■ **Activity**
Where the line containing "Given: Enable the BEAST default checkbox" appears below, start there and repeat each line exactly to the end. Leave the pictures out.

══ Source information ══

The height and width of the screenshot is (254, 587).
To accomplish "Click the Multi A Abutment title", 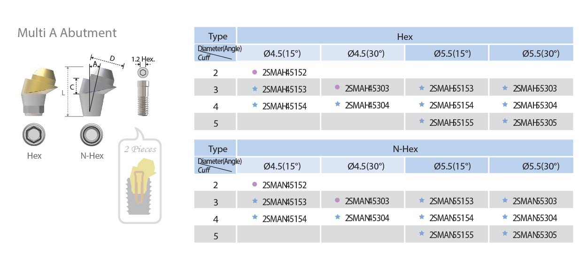I will (67, 33).
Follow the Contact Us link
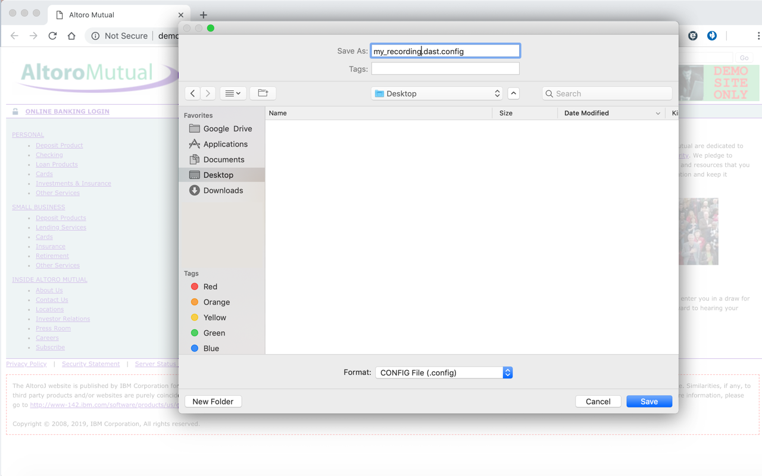This screenshot has width=762, height=476. click(52, 299)
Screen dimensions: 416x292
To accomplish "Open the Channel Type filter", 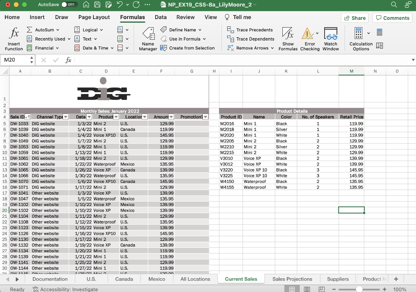I will [x=65, y=117].
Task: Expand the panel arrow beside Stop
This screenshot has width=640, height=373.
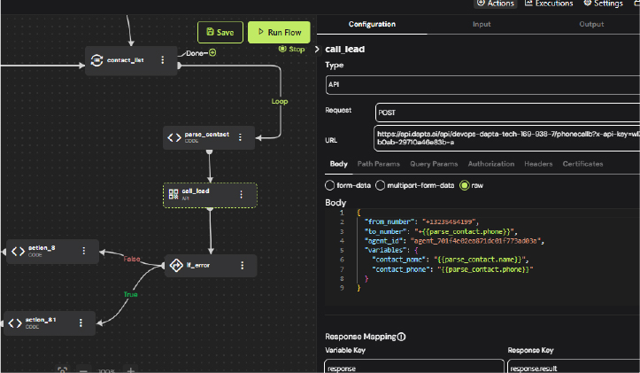Action: (319, 49)
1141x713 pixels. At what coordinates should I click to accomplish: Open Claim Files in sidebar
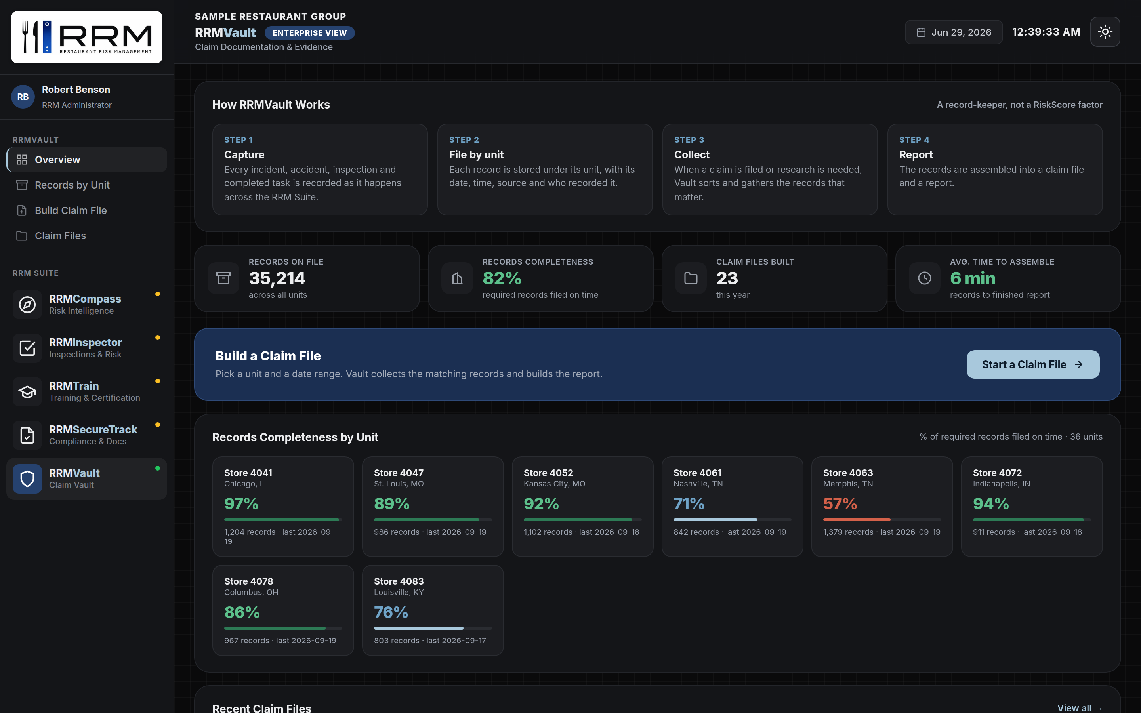coord(87,236)
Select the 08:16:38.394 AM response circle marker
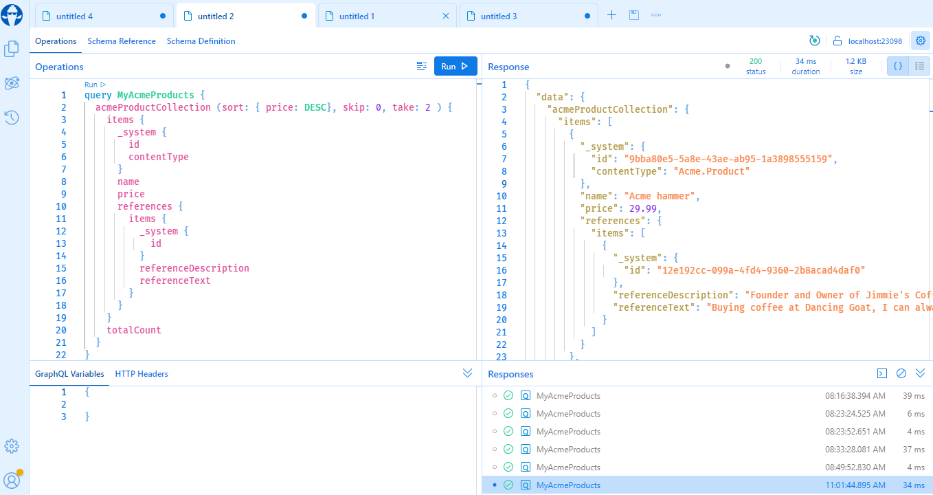The image size is (933, 495). [495, 396]
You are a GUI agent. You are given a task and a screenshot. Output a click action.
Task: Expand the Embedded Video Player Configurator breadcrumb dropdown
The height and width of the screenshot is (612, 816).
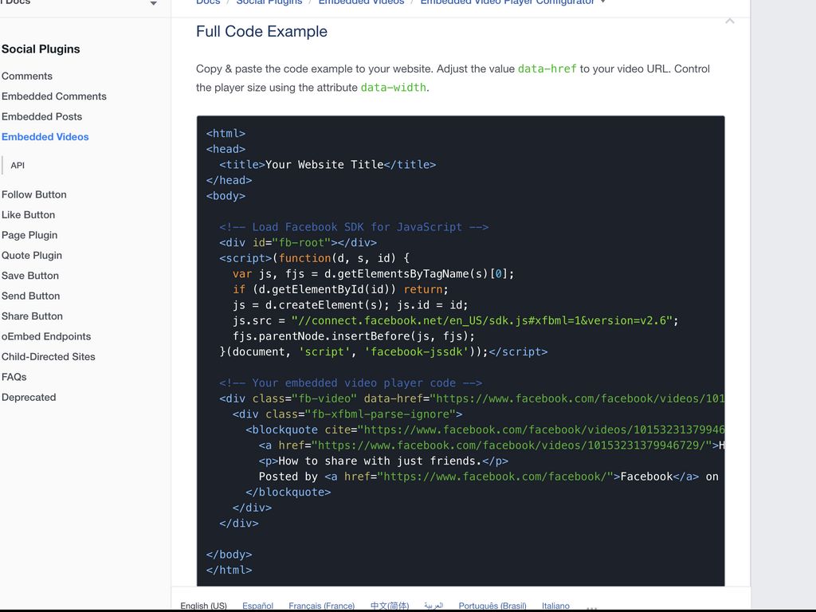tap(602, 2)
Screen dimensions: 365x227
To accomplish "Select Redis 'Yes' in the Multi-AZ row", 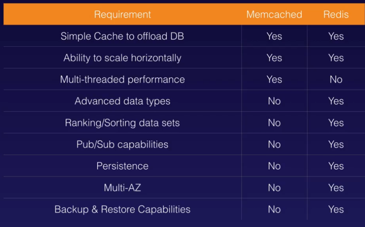I will [x=335, y=188].
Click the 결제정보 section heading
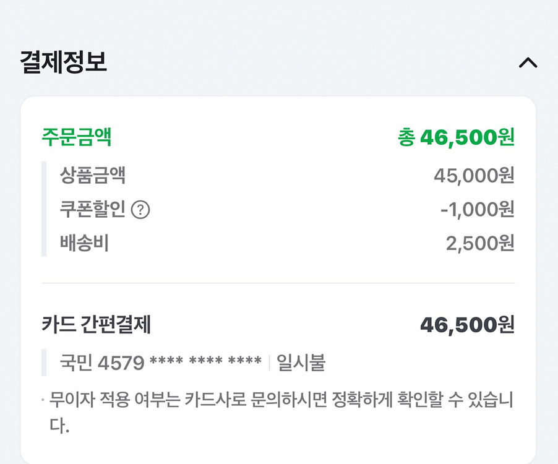 click(63, 62)
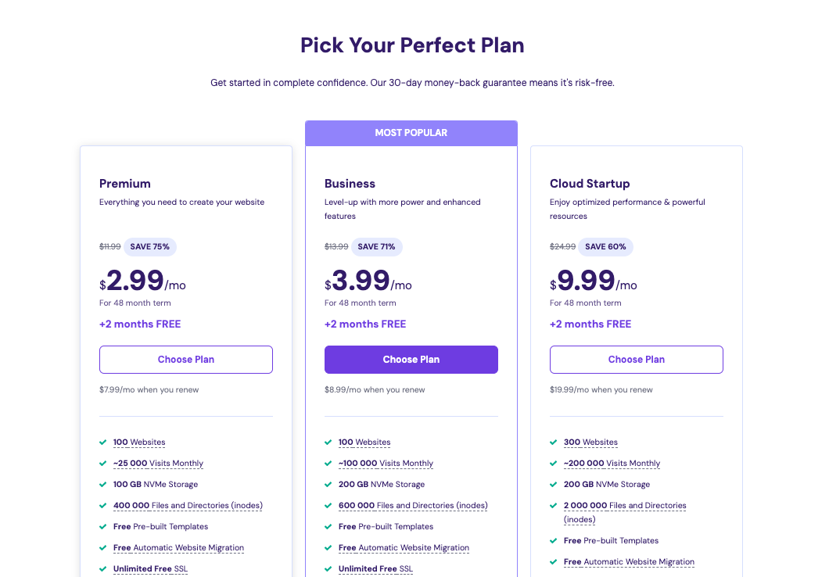This screenshot has height=577, width=829.
Task: Click the checkmark beside 100 Websites in Premium
Action: [102, 442]
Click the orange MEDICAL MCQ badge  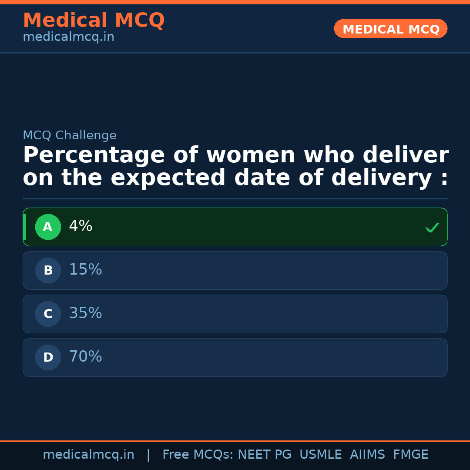tap(390, 29)
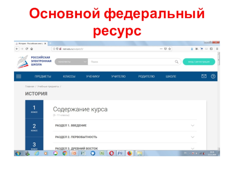Click into the Поиск search field
This screenshot has width=234, height=175.
click(x=132, y=62)
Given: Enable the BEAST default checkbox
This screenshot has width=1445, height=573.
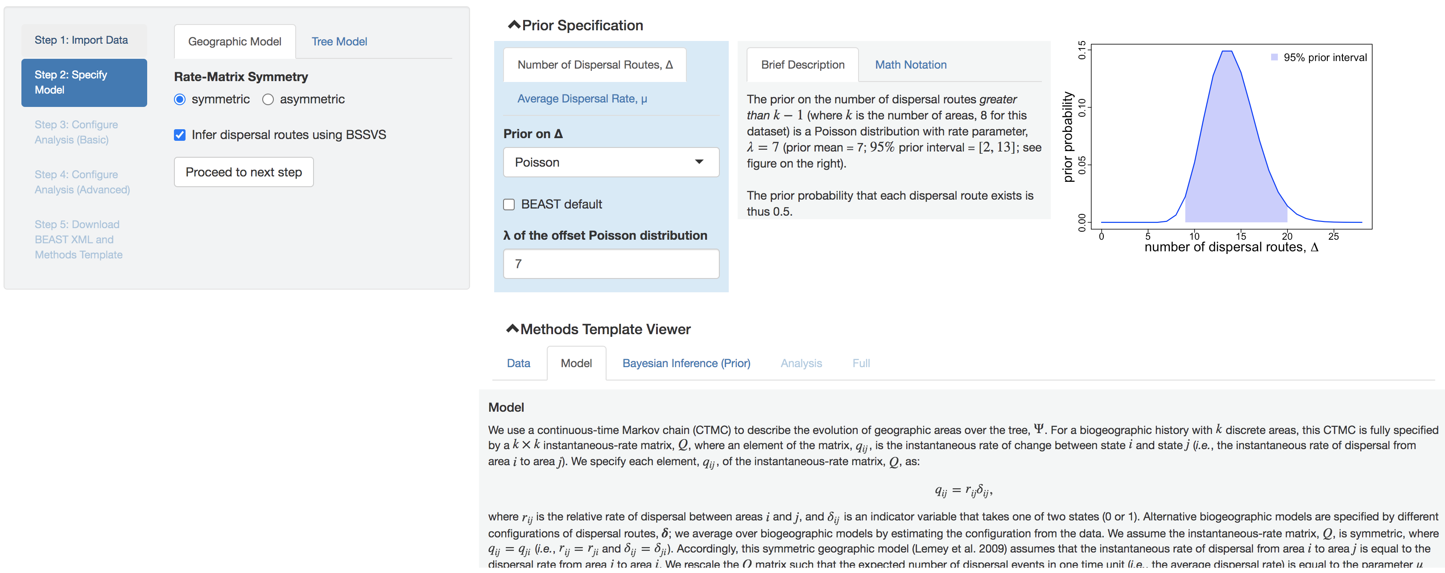Looking at the screenshot, I should coord(509,205).
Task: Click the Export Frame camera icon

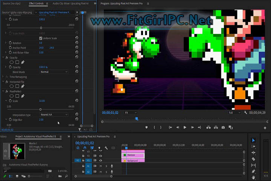Action: click(x=223, y=127)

═══

■ **Task result**
Given: Enable the BEAST default checkbox
This screenshot has width=1445, height=573.
Looking at the screenshot, I should coord(509,205).
Task: Click the Export Frame camera icon

Action: click(x=223, y=127)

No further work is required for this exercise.